The four faculty members are all internationally recognized and outstanding scholars and activists in the field. Together, the faculty members have experience of human rights advocacy, teaching and programming in central and eastern Europe, Africa and North America and are sensitive to and knowledgeable about the specific needs and problems of these regions from where the participants will come.

The course focuses on the new UN Convention on the Rights of Persons with Disabilities - an instrument which entered into force in 2008. Using this piece of law, the course objectives are to heighten students' awareness of the legislative and policy implications of their mental health lawyering, and an awareness of the range of ways they can engage with reforms in their home countries; to advance their skills to effectively represent people with mental health disabilities in courtroom and other settings; to develop students' understanding and knowledge of the issues in such a way as to facilitate further postgraduate study.

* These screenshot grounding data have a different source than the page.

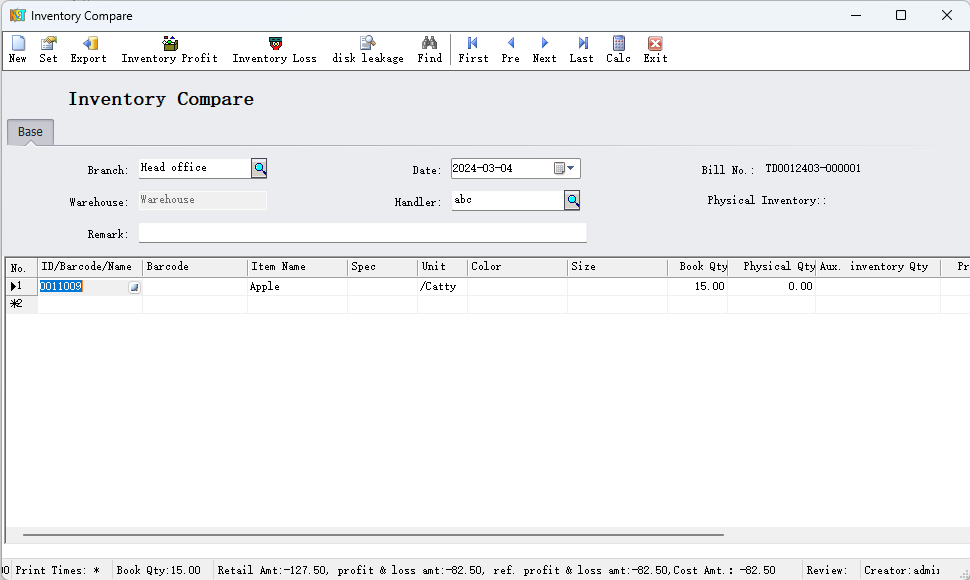Select the Base tab

click(30, 132)
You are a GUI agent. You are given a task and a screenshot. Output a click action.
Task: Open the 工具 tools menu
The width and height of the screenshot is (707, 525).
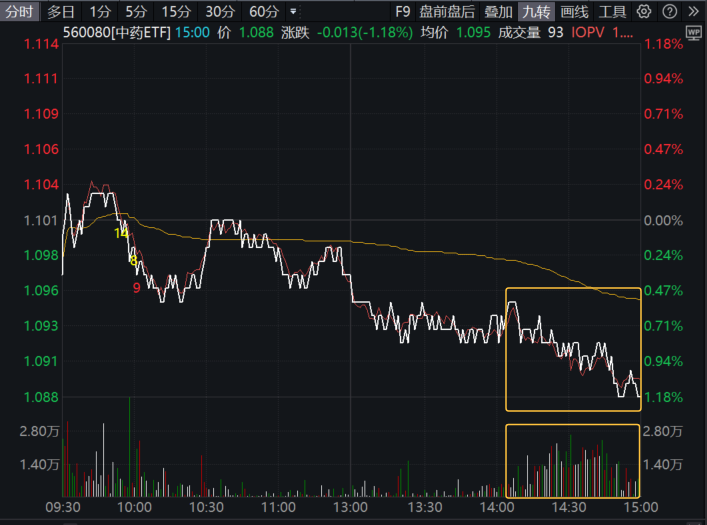[613, 12]
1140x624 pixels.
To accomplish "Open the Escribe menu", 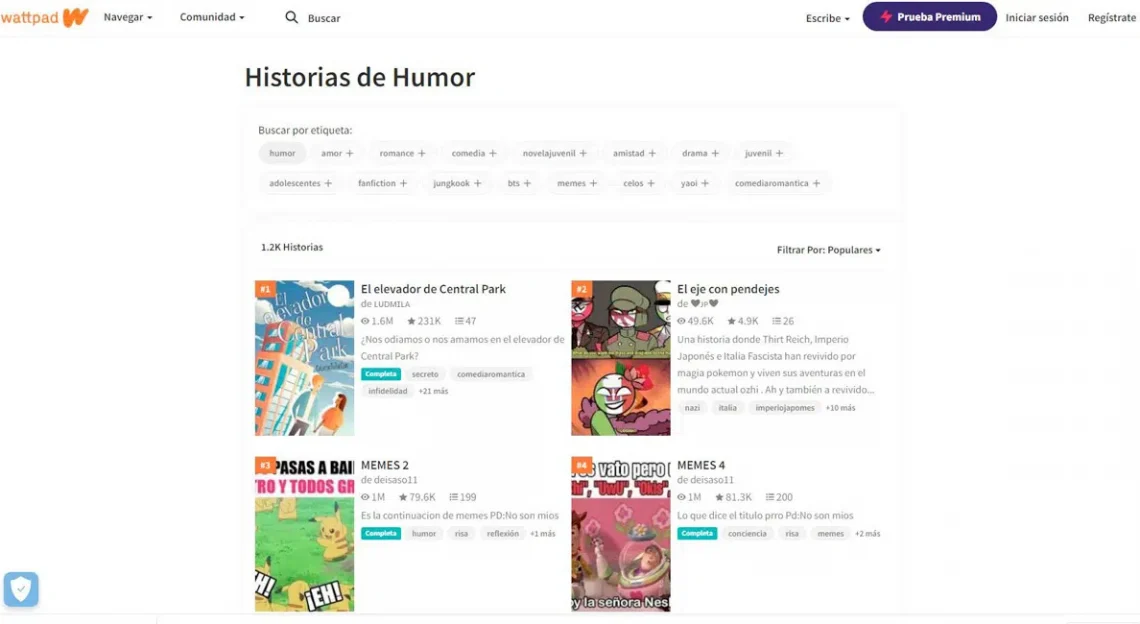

The course uses innovative teaching methods and encourages students to reflect on law in practice, and how lawyers can impact upon policy-making at the domestic level to ensure the implementation of international human rights law. The methods include a site visit to a mental health institution, a site visit to a community-based service for people with mental health disabilities, and interviews with people with mental health disabilities. In the classroom, the methods include group preparations and presentations, practice of courtroom advocacy skills, tutor presentations, discussions, and the course culminates with a moot court.